[Source records]
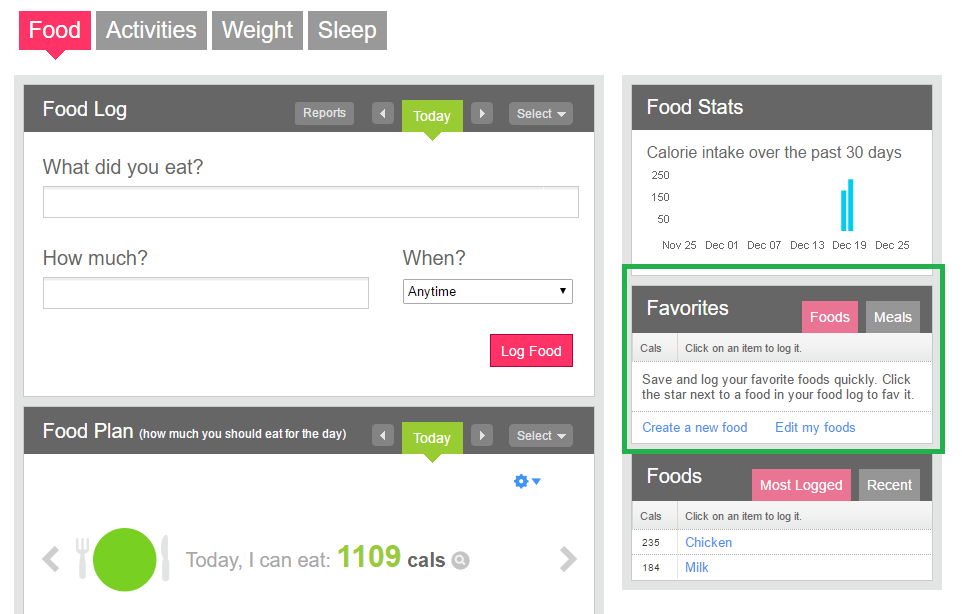Viewport: 962px width, 614px height.
Task: Click the magnifier icon beside cals
Action: pos(460,561)
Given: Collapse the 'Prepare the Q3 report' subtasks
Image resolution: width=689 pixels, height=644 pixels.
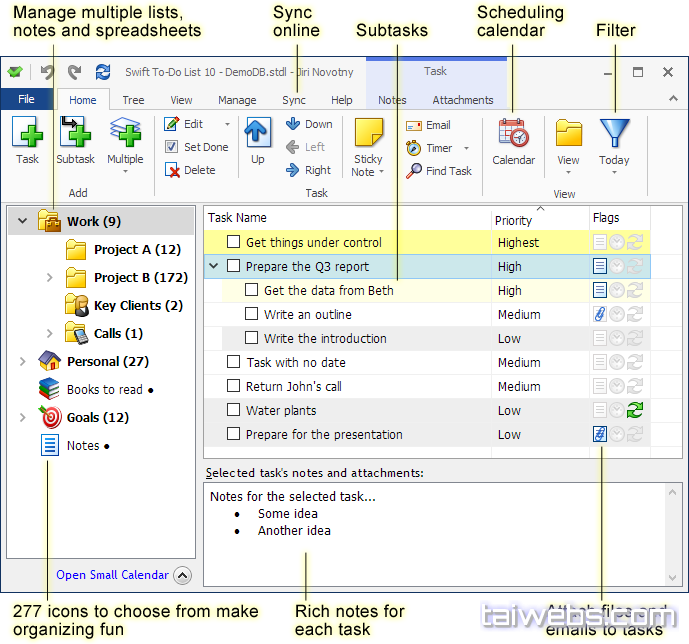Looking at the screenshot, I should tap(214, 266).
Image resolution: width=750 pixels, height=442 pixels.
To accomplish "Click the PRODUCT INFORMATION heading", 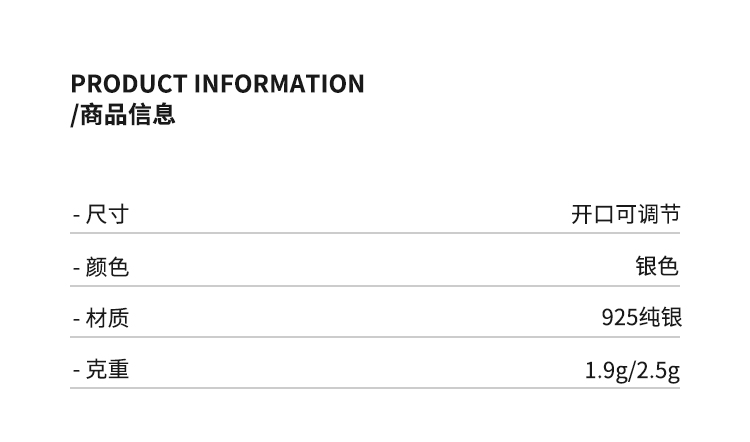I will pyautogui.click(x=218, y=84).
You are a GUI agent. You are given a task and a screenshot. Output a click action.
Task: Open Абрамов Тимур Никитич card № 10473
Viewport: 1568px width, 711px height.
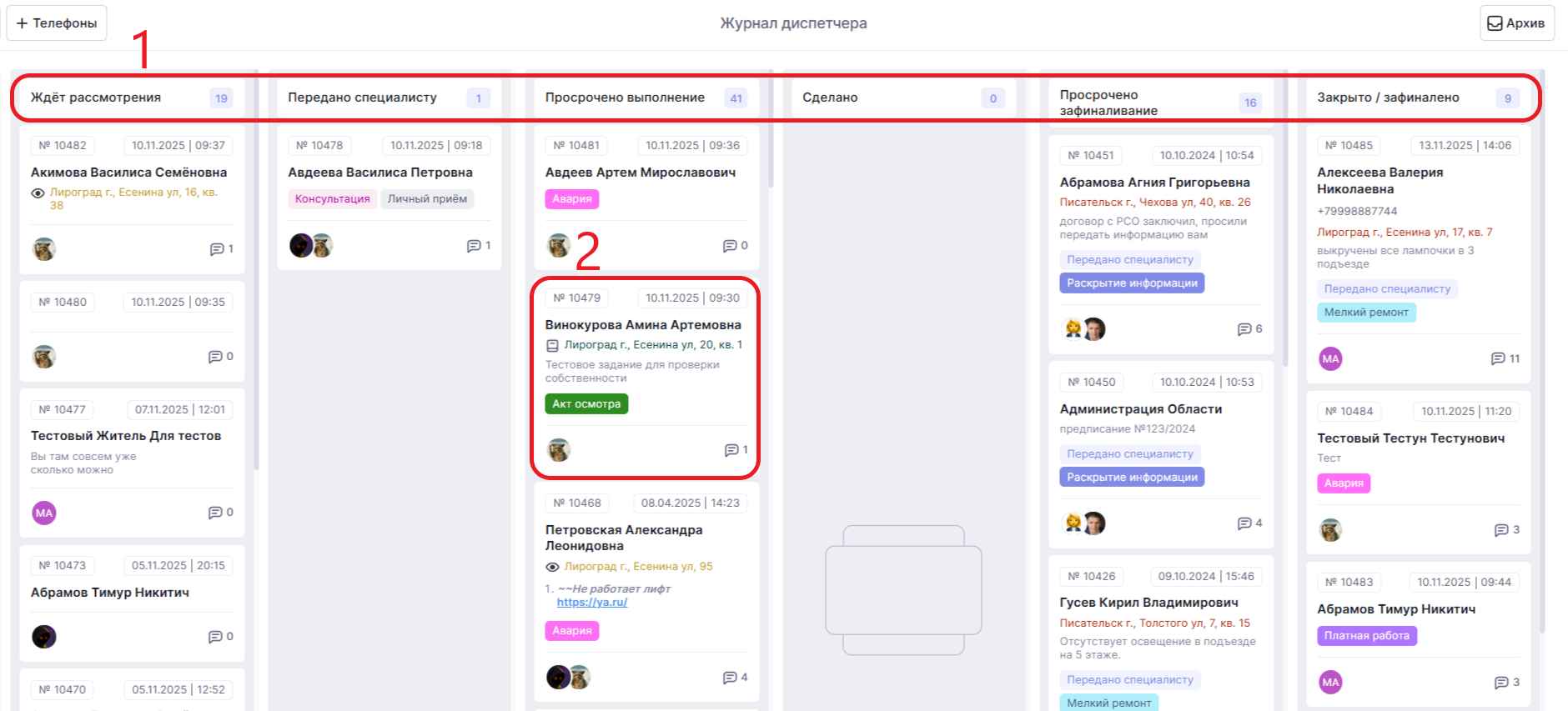pos(110,593)
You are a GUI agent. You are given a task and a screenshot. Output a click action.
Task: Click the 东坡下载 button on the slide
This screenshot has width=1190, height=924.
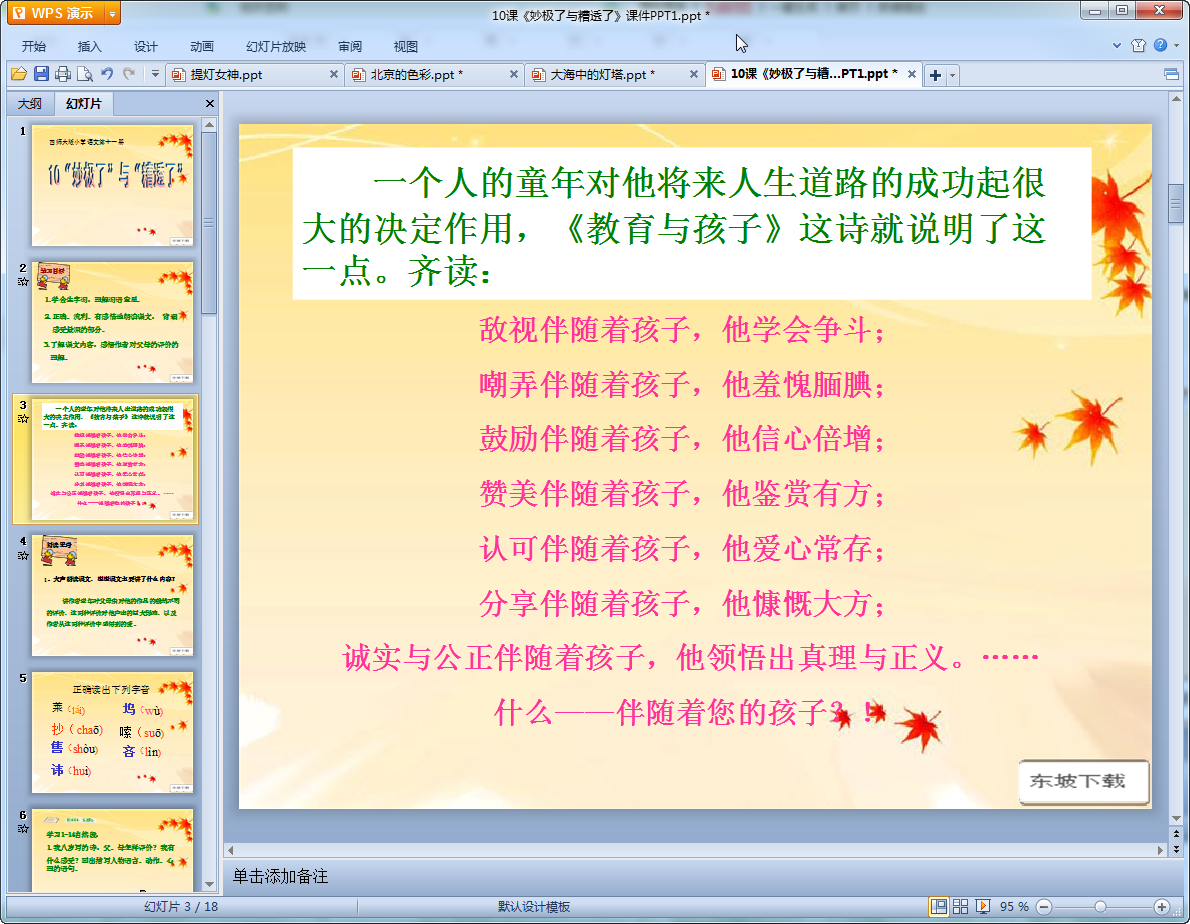pos(1083,781)
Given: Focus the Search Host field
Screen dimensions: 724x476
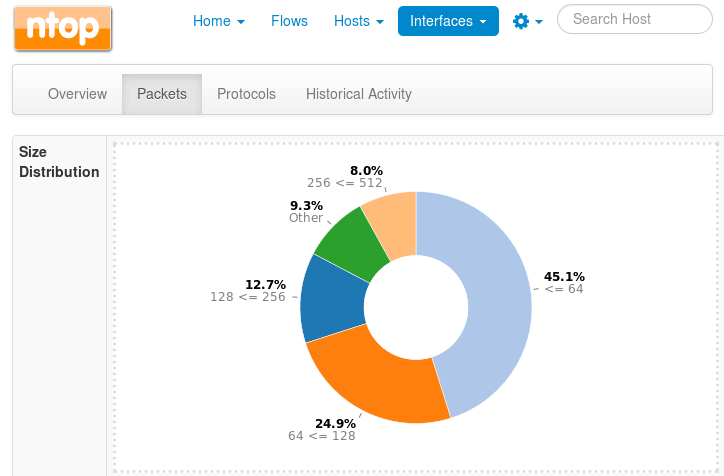Looking at the screenshot, I should click(634, 19).
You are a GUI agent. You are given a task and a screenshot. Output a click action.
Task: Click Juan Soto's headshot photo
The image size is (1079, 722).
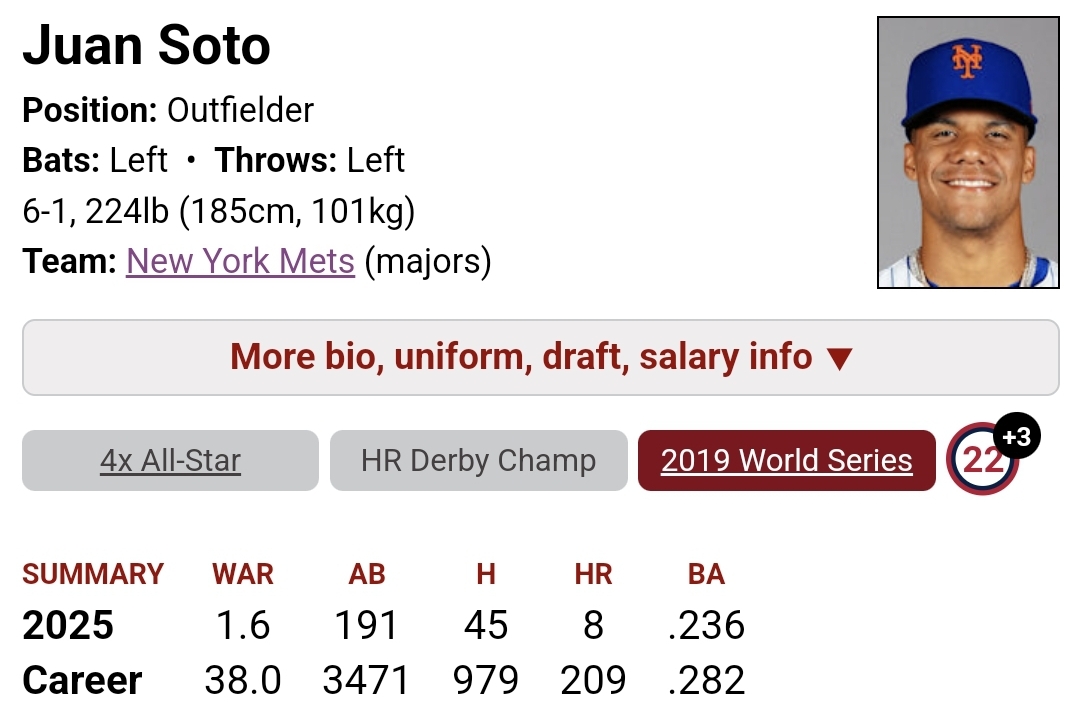pos(968,152)
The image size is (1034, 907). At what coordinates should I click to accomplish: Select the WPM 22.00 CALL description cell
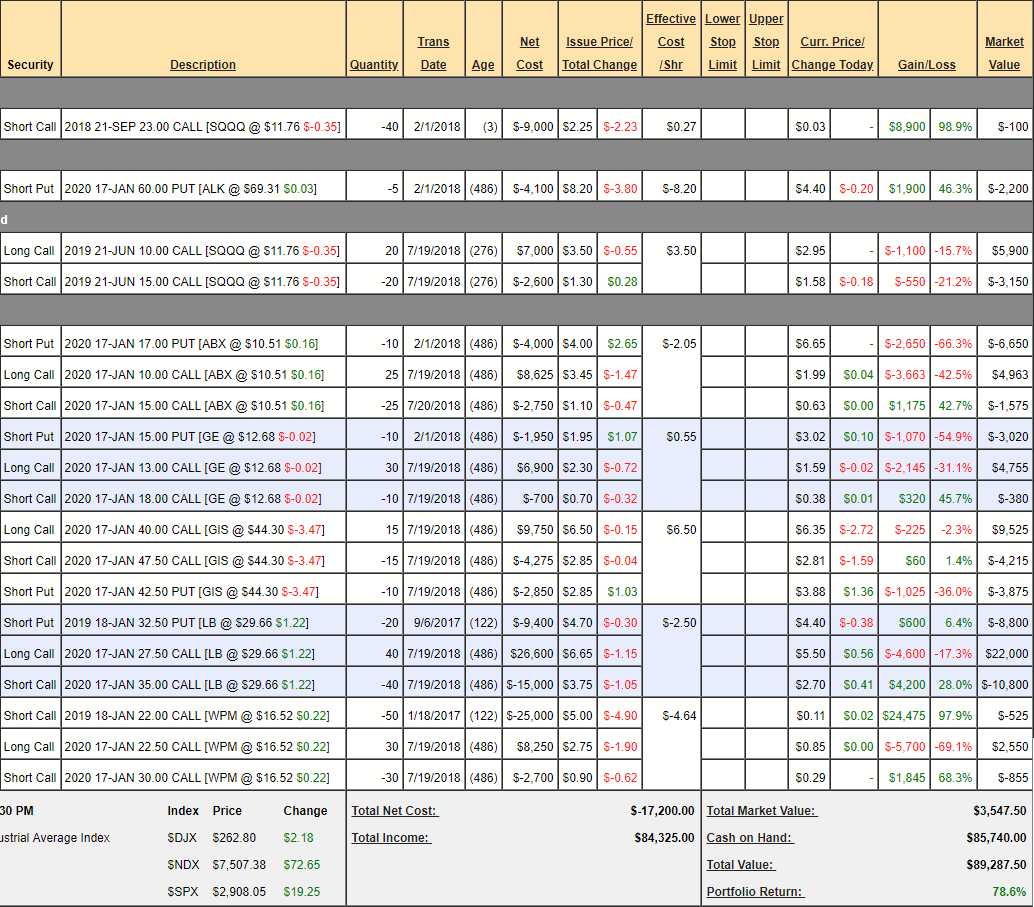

Task directions: Quote only the lines that start at the line holding "Viewport: 1568px width, 711px height." and end at the last line of the entries, including both of those lines, and omit every picture.

Your response:
Viewport: 1568px width, 711px height.
pos(110,593)
You are a GUI agent. You are given a task and a screenshot. Output a click action.
Task: Click the 东坡下载 button on the slide
This screenshot has width=1190, height=924.
pos(1083,781)
Given: Focus the Search Host field
Screen dimensions: 724x476
Looking at the screenshot, I should click(634, 19).
You are a GUI agent. You are given a task and a screenshot. Output a click action.
Task: Click Juan Soto's headshot photo
The image size is (1079, 722).
pos(968,152)
The image size is (1034, 907). At what coordinates should I click to accomplish: Select the WPM 22.00 CALL description cell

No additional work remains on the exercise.